EXERCISE INSTRUCTIONS.
Please render everything in the records below, from the line containing "coordinates (14, 214)." down to the line containing "coordinates (141, 212).", as a Markdown table with columns Row and Line, one numbered row per line and blank lines omitted.

╭─ SUPPLIED MATERIAL

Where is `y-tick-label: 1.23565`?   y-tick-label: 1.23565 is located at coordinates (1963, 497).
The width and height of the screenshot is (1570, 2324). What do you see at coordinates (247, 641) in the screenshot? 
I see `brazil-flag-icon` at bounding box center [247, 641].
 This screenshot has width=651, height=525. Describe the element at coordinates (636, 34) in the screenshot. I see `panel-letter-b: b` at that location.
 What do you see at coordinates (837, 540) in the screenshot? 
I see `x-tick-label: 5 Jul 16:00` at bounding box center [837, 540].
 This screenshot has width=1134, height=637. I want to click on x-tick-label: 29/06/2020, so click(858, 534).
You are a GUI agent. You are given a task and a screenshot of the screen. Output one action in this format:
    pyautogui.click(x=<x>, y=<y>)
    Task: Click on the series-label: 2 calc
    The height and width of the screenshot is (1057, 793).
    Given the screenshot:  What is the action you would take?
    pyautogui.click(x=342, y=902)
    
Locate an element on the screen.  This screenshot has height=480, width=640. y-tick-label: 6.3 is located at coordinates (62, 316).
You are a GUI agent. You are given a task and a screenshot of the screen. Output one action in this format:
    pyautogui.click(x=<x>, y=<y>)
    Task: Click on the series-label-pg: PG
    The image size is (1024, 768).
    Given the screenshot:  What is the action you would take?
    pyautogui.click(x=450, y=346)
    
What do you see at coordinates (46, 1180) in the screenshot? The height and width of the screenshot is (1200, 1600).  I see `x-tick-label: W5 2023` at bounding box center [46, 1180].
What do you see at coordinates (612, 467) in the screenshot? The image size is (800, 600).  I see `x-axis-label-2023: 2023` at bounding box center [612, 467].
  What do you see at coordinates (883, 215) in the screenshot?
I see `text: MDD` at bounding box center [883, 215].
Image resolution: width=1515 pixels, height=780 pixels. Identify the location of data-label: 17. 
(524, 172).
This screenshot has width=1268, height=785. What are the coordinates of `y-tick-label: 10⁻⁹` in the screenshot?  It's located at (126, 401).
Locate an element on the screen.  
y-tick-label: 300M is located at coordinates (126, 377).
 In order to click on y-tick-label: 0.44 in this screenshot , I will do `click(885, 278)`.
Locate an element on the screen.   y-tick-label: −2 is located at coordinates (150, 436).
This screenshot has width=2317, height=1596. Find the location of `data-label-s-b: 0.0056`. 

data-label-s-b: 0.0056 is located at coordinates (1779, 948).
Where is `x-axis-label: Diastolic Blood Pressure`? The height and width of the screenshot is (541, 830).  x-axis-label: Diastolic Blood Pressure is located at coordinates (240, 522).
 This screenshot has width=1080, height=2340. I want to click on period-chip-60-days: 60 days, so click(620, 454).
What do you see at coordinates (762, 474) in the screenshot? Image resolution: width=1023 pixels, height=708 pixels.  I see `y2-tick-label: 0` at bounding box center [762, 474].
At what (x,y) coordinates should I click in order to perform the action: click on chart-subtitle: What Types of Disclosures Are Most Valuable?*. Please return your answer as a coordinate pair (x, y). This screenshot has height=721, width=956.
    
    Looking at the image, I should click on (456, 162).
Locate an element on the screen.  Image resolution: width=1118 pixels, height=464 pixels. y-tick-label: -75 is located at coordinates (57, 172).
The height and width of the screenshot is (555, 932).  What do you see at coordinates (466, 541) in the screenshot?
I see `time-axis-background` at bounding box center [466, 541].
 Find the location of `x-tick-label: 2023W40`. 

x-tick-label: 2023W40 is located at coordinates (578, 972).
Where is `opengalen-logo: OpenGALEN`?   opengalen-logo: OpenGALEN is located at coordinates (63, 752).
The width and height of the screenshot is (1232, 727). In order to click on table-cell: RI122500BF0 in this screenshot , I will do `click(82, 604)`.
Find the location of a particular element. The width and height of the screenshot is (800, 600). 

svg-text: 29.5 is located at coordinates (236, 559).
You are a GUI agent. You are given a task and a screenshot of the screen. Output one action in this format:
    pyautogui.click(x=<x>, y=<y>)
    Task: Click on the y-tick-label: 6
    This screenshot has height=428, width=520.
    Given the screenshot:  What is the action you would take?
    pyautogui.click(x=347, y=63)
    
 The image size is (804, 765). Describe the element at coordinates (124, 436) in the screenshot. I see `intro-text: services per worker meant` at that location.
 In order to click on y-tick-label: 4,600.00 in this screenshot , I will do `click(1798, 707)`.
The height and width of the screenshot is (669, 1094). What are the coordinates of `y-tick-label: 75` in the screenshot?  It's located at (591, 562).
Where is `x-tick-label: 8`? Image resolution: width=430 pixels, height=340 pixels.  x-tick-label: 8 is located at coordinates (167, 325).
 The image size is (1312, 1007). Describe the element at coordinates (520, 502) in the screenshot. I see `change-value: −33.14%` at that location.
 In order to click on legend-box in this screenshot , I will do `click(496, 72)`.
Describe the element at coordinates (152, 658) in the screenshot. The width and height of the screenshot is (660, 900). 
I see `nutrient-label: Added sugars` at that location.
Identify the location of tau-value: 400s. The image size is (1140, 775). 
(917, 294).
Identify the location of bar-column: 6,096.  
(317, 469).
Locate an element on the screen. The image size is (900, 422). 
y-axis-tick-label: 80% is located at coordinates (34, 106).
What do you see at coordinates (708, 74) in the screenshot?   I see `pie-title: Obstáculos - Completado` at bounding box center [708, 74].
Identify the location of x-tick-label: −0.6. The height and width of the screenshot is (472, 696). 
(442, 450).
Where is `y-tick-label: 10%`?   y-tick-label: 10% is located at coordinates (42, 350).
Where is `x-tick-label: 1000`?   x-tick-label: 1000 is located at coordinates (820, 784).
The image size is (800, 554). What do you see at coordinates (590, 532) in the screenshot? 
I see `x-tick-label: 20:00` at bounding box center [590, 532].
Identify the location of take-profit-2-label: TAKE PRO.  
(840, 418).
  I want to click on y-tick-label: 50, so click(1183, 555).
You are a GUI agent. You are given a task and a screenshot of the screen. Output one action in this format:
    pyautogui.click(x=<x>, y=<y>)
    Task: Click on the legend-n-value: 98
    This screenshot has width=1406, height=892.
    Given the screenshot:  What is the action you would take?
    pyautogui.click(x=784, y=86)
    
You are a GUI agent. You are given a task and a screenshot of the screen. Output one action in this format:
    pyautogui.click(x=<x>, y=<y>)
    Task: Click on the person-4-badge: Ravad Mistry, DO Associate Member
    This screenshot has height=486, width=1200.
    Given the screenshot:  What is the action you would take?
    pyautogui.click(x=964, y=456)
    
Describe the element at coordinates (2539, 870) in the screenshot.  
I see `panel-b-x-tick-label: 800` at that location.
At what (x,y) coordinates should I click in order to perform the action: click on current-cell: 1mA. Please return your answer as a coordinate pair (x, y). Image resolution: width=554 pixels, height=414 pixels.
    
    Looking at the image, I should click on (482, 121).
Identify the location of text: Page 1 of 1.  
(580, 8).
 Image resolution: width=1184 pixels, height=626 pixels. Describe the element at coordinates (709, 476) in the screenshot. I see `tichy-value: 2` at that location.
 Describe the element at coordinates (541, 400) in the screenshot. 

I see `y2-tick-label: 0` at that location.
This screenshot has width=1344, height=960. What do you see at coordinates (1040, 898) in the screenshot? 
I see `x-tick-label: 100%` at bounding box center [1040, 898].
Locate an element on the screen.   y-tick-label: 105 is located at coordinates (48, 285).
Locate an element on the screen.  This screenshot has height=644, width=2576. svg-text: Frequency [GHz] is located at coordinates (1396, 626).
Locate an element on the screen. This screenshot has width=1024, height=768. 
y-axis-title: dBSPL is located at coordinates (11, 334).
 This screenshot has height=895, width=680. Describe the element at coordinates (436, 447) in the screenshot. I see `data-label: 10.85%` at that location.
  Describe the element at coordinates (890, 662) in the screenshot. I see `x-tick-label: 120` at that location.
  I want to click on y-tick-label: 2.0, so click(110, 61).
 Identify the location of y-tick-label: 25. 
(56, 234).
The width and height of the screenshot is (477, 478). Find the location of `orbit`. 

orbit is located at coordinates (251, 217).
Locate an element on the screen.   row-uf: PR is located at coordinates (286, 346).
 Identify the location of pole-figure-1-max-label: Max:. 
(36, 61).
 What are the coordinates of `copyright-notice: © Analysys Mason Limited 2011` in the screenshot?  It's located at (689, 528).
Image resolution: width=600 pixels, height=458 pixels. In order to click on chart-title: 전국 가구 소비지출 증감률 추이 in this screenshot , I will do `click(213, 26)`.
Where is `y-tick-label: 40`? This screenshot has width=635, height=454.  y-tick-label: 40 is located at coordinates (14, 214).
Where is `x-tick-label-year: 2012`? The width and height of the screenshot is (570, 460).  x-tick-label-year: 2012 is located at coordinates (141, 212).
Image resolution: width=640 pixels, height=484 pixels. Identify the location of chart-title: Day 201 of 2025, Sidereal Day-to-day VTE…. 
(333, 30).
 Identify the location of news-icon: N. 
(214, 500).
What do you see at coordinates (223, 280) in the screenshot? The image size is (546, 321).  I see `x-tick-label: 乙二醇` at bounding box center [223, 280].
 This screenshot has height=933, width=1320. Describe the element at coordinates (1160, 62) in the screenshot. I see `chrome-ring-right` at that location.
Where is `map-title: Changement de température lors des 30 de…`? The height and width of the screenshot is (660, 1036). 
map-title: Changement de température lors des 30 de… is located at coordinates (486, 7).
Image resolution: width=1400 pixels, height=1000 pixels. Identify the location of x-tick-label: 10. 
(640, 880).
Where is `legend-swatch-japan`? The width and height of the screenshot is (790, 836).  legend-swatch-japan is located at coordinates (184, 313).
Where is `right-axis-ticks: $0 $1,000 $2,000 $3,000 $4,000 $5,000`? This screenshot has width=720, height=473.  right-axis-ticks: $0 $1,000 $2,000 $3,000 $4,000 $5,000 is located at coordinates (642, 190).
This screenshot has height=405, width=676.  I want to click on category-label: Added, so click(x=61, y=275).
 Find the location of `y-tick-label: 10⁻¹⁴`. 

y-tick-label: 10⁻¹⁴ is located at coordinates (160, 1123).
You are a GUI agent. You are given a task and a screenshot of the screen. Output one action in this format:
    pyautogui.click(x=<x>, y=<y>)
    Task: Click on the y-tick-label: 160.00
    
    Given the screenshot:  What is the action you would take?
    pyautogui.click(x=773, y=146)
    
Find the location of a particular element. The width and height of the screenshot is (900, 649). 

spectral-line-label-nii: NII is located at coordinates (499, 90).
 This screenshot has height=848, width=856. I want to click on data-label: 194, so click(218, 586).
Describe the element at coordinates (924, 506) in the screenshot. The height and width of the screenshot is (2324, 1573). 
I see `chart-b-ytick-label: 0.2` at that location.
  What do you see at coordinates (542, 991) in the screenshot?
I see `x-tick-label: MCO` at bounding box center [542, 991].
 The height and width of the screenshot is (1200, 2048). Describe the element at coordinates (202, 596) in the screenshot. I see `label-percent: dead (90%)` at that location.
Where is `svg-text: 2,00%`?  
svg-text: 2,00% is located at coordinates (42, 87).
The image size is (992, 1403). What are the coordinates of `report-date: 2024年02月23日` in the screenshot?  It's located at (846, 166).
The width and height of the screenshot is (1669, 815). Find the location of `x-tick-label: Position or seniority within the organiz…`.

╰─

RESULT FOR THIS TASK.
| Row | Line |
|---|---|
| 1 | Where is `y-tick-label: 40`? This screenshot has width=635, height=454.  y-tick-label: 40 is located at coordinates (14, 214). |
| 2 | Where is `x-tick-label-year: 2012`? The width and height of the screenshot is (570, 460).  x-tick-label-year: 2012 is located at coordinates (141, 212). |